Exploring the Noise Resilience of Successor Features and Predecessor Features Algorithms in One and Two-Dimensional Environments
Hyunsu Lee
TL;DR
This work investigates the noise resilience of SF and PF learning in spatial navigation tasks modeled as Markov decision processes, comparing them against Q-learning and Q($\lambda$) baselines in both 1D and 2D noisy grid worlds.
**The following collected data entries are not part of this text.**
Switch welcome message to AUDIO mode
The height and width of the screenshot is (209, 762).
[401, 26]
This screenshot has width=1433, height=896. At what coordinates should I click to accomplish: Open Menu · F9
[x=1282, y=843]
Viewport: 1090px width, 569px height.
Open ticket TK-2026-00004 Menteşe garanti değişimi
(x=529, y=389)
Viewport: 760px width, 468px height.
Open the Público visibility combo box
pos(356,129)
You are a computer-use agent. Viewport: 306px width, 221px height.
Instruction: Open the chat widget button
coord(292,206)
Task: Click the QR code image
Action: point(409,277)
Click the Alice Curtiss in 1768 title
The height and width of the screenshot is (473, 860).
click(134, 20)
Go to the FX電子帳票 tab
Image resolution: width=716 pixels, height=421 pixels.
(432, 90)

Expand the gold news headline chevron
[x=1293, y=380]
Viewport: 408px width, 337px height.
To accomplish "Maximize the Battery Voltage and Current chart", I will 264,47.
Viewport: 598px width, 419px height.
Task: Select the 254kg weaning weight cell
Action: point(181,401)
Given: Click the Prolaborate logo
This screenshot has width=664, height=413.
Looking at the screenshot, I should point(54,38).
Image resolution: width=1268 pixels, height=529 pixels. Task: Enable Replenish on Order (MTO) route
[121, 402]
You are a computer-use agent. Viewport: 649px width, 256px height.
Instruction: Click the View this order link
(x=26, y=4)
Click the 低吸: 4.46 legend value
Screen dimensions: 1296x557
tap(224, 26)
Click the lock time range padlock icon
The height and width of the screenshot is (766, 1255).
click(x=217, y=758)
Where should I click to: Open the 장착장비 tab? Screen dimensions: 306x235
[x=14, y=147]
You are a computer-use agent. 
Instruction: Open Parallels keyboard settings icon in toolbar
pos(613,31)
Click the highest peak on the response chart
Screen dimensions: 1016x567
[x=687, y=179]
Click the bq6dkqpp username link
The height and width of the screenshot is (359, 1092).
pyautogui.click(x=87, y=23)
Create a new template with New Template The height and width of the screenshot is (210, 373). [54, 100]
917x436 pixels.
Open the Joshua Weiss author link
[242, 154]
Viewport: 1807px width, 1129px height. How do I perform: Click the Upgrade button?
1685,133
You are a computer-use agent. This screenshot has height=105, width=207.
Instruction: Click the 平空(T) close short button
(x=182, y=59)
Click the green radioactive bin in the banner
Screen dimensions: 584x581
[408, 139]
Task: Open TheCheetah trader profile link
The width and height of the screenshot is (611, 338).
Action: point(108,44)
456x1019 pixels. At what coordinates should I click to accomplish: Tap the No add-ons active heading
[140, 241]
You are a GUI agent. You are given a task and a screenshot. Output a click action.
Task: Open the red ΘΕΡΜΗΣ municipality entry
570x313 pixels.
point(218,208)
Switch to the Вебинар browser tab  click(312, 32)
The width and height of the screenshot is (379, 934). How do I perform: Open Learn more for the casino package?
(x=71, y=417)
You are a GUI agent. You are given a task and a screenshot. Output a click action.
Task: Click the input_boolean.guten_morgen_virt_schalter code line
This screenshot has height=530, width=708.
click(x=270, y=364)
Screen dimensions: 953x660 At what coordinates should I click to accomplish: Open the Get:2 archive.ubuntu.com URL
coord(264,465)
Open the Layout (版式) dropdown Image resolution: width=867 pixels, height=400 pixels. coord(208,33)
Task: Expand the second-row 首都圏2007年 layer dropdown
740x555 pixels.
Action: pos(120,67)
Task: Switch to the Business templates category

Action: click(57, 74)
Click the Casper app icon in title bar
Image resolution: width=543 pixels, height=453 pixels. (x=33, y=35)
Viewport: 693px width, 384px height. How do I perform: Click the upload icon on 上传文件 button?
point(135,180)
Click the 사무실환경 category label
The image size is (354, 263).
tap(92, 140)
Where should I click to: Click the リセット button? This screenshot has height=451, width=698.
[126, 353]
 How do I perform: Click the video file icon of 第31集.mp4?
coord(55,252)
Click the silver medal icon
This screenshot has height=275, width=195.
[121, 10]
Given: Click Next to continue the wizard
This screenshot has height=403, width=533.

SF learning decomposes value into successor features and rewards, enabling transfer and robustness, while PF extends SF with eligibility traces to propagate credit across past states; the study analyzes how these approaches fare under Gaussian observation noise with levels $\sigma\in\{0.05,0.25,0.5\}$ and varying $\lambda$. Contrary to some prior expectations, PF does not consistently outperform SF in noisy environments; in 1D, SF shows superior robustness, whereas in 2D the noise effects are nonlinear and depend on $\lambda$. The findings bridge computational neuroscience and reinforcement learning by framing SF/PF in neurobiological terms and highlight practical implications for robotics and autonomous navigation, while underscoring the need for further exploration of parameter tuning and more complex environments.
Abstract
Based on the predictive map theory of spatial learning in animals, this study delves into the dynamics of Successor Feature (SF) and Predecessor Feature (PF) algorithms within noisy environments. Utilizing Q-learning and Q($λ$) learning as benchmarks for comparative analysis, our investigation yielded unexpected outcomes. Contrary to prevailing expectations and previous literature where PF demonstrated superior performance, our findings reveal that in noisy environments, PF did not surpass SF. In a one-dimensional grid world, SF exhibited superior adaptability, maintaining robust performance across varying noise levels. This trend of diminishing performance with increasing noise was consistent across all examined algorithms, indicating a linear degradation pattern. The scenario shifted in a two-dimensional grid world, where the impact of noise on algorithm performance demonstrated a non-linear relationship, influenced by the $λ$ parameter of the eligibility trace. This complexity suggests that the interaction between noise and algorithm efficacy is tied to the environmental dimensionality and specific algorithmic parameters. Furthermore, this research contributes to the bridging discourse between computational neuroscience and reinforcement learning (RL), exploring the neurobiological parallels of SF and PF learning in spatial navigation. Despite the unforeseen performance trends, the findings enrich our comprehension of the strengths and weaknesses inherent in RL algorithms. This knowledge is pivotal for advancing applications in robotics, gaming AI, and autonomous vehicle navigation, underscoring the imperative for continued exploration into how RL algorithms process and learn from noisy inputs.